Construction of pension scheme documents


5 mins

Posted on 19 Jul 2022

Construction of pension scheme documents

How will courts construe pension scheme rules?

The wonderful world of Defined Benefit pension schemes often feels like a living and breathing example of the maxim “the law of unintended consequences”. Pension scheme trust deeds and rules were drafted many years – often many decades – ago by a generation of advisers who didn’t foresee or understand the commercial and legal context in which schemes would operate in 2022. The recent case of De La Rue Plc & Ors v De La Rue Pension Trustee Ltd & Anor offers valuable insight into how the Courts treat construction of pension scheme rules and highlights, once again, the importance of trustees determining pension increase rates correctly.

Background and scheme provisions

In De La Rue, the Court was asked to assess and construe members’ entitlement to deferred revaluation.

Deferred revaluation is the rate at which members’ pensions, for members who have left service but not yet reached retirement age, must be increased annually to take account of inflation. Annual interest rates published under the Pension Schemes Act 1993 provide a legal minimum annual level of inflation proofing for deferred benefits. As well as these statutory increases, specific wording in scheme rules can provide for additional increases.

The scheme’s sponsoring employer and trustees adopted different views of the revaluation rule, and sought the Court’s determination. The relevant rule (rule 17) in the De La Rue scheme provided as follows:

“In relation to a member of the Final Salary Section only, short service benefits before they come into payment shall be revalued in accordance with Chapter II of Part IV of the Pension Schemes Act 1993.  This Rule shall only apply if it would provide a greater increase than that provided at Rule 21”.

Rule 21 governed the increases applicable to pensions in payment (i.e. pensions which are currently being paid to retired members), rather than revaluation of deferred benefits, and provided increases by reference to a cost of living index subject to a cap of 5% and a minimum level of 3% for service prior to 2005.

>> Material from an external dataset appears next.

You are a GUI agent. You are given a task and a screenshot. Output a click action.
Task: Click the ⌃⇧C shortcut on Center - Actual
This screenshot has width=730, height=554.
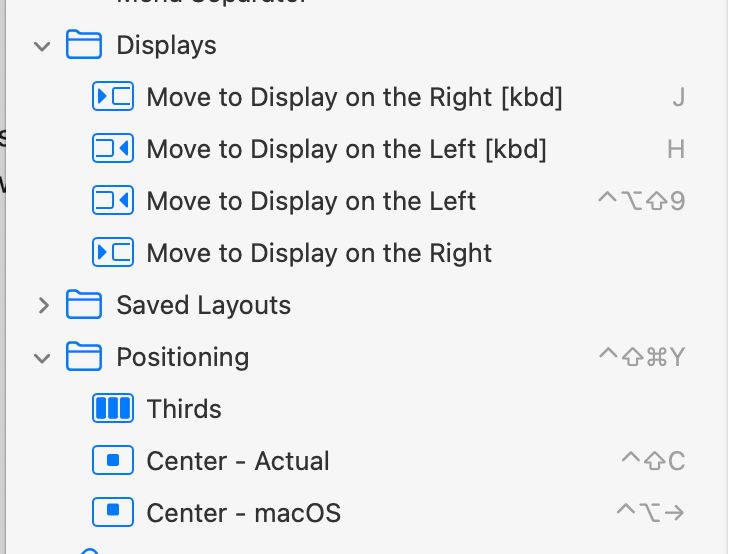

Effectively what was before the Court was a question of interpretation of which “rate” of revaluation should be applied. Should it be the statutory increases provided for under the Pension Schemes Act, or should it take into account the potentially higher limits that were written into the De La Rue rules (albeit under the provisions dealing with increases to pensions in payment, not deferred revaluation)?

The scheme employer argued for a narrow interpretation of the deferred revaluation rule, which meant that members just received revaluation at the statutory level provided for under the Pension Schemes Act. The second respondent, as a representative beneficiary of the membership, argued for a wider interpretation, namely that benefits should be revalued by the greater of statutory increases and the cost of living index, capped at 5%. Very importantly, if the representative beneficiary’s argument succeeded, it would have translated to a £20 million increase in liabilities against the current funding basis of the scheme.

How did the Court construe revaluation?

The Judge sided with the employer’s more narrow interpretation and held that members were only entitled to statutory revaluation. Specifically, the Court held that when looking at questions of interpretation, it must defer to the words chosen by the draftsman. The Judge took the view that if the intention had been to allow for an increase in deferred benefits greater than that allowed for by rule 17 (i.e. a greater level of increases than that set out under the Pension Schemes Act 1993), then this should have been spelt out with an express provision. He also noted that even if there had been an intention to change the nature of the revaluation entitlement by cross-referring to rule 21, this had been done in rather obscure language.  In addition, although there is a principle of interpretation which allows the Court to consider parties’ conduct before and after the rule was written into the scheme, this principle should only be engaged where the terms of the rule were “truly ambiguous”. There was, in the Judge’s view, no such ambiguity in rule 17, and he concluded that this provision just restated what “the mandatory provisions of the law would provide in any event”.  In other words, members were only entitled to the statutory revaluation under the Pension Schemes Act – not the more generous increases provided for under rule 21.

What does this mean for schemes and sponsors?

Of course, every case around interpretation will be specific to its own facts and the wording of the scheme rules in question. The case does, however, perhaps illustrate a literalist tendency towards interpretation, albeit with the possibility for the Court to import a degree of purposive analysis where the context so requires. No doubt further cases around interpretation of old scheme provisions will follow in the next few years, and De La Rue shows, given the funding consequences for the scheme, the importance of schemes and sponsors getting interpretation right.